To show how this works, I’ll take a different city. It’s possible—and sometimes advisable—to get involved on many different levels. In Leeds, England, we’re funding a large chunk of high-end rental accommodations as well as a business park that will provide 13,500 jobs. To connect this infrastructure, it’s necessary—in the U.K., at least—to have a railway, which we’re funding, and a road, which we’re also funding. In Leeds we’re also appealing to civic pride by refurbishing a well-known and beloved cricket ground. All of these things add up to about £650 million (roughly $900 million) of investment in Leeds. While there are actually five discrete projects, it’s as if we’ve become a partner with the entire city.
The key difference between projects in the U.K. and here in the U.S. is one of sheer scale. Distances between cities in the U.S. are vast; here there is the luxury of urban sprawl.
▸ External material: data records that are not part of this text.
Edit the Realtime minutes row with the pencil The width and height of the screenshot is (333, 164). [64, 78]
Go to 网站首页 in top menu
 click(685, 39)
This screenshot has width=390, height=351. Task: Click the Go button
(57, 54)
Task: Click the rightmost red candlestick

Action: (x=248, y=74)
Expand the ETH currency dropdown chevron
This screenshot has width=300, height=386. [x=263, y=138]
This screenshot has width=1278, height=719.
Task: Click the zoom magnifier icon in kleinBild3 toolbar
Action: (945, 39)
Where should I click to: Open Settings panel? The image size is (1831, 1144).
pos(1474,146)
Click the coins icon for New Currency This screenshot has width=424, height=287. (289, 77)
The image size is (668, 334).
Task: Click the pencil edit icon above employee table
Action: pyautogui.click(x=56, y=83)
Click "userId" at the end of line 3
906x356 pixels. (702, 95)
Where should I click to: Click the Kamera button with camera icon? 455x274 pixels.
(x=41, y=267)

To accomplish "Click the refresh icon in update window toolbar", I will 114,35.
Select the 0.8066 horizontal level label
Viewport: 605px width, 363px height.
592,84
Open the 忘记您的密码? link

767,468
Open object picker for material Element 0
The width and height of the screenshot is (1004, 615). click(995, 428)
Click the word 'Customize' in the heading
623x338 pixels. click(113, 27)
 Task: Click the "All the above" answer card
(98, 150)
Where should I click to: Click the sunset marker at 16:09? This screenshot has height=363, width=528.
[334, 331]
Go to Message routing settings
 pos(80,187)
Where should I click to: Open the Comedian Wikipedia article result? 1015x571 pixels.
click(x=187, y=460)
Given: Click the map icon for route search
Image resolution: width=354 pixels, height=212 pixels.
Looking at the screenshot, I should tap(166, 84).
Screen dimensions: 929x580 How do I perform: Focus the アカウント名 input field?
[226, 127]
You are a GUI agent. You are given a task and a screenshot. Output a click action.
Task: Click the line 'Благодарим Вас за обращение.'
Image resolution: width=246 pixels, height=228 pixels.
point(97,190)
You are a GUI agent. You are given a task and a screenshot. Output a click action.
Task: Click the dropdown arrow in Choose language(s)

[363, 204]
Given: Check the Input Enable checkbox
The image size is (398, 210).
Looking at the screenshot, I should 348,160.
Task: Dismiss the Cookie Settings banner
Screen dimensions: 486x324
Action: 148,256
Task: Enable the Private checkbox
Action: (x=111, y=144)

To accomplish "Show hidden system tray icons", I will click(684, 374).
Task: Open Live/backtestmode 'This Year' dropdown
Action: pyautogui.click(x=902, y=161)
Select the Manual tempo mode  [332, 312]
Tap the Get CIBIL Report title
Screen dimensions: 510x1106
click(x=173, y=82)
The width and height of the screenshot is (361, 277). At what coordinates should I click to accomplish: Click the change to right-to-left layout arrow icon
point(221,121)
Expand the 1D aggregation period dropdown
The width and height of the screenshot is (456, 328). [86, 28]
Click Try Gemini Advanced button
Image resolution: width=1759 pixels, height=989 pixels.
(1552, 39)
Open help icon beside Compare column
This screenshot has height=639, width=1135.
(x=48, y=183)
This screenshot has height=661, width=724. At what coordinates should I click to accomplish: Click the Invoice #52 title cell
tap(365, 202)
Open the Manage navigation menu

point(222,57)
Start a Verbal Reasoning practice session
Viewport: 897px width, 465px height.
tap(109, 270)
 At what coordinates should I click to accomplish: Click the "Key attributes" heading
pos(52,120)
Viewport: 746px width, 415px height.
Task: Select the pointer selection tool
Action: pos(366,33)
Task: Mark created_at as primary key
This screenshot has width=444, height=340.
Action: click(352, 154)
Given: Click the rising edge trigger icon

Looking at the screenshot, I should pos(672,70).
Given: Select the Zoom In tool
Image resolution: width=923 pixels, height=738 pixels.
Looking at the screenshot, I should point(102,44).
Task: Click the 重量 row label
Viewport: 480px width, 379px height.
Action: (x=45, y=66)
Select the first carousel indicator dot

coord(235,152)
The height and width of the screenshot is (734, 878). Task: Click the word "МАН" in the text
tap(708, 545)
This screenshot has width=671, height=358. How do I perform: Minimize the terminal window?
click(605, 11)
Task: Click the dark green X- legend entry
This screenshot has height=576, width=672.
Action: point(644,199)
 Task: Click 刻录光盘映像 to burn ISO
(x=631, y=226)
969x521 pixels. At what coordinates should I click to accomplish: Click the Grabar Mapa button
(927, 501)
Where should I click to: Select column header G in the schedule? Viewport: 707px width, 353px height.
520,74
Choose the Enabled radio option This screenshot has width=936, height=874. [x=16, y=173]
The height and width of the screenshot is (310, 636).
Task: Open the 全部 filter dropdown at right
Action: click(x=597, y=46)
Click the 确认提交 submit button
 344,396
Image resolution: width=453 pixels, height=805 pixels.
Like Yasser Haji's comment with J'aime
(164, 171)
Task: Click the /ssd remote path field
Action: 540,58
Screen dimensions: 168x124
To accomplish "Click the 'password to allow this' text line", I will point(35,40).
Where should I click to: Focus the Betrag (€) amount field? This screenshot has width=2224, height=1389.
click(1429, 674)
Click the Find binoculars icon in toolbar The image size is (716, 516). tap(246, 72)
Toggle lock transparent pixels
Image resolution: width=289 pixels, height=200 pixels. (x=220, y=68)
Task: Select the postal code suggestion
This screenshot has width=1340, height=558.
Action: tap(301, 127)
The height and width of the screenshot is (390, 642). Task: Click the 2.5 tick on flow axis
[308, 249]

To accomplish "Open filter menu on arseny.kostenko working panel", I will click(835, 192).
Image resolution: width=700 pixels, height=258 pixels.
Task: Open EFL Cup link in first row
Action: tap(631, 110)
So for Americans, the word ‘infrastructure’ probably conjures something big and impersonal—gigantic bridge and highway projects, water service to entire, vast regions. Nonetheless, most infrastructure issues are exactly the same both here and across the Atlantic: we all live somewhere. Everyone needs decent living conditions, clean water, living-wage jobs and a way to get to them. One level up, people also need to feel pride in their town or city, in order to be invested in it as a community member.
The structures that were originally put in place to answer to these needs, particularly in smaller cities, have begun to wear out, become overloaded, or at best have grown outdated. It’s time for the world’s biggest financial companies to step in and get involved in financing the renewal of our towns, cities, and larger infrastructure—possibly by using some of these approaches we’ve discussed. What could be a better application of inclusive capital than improving the lives of regular people?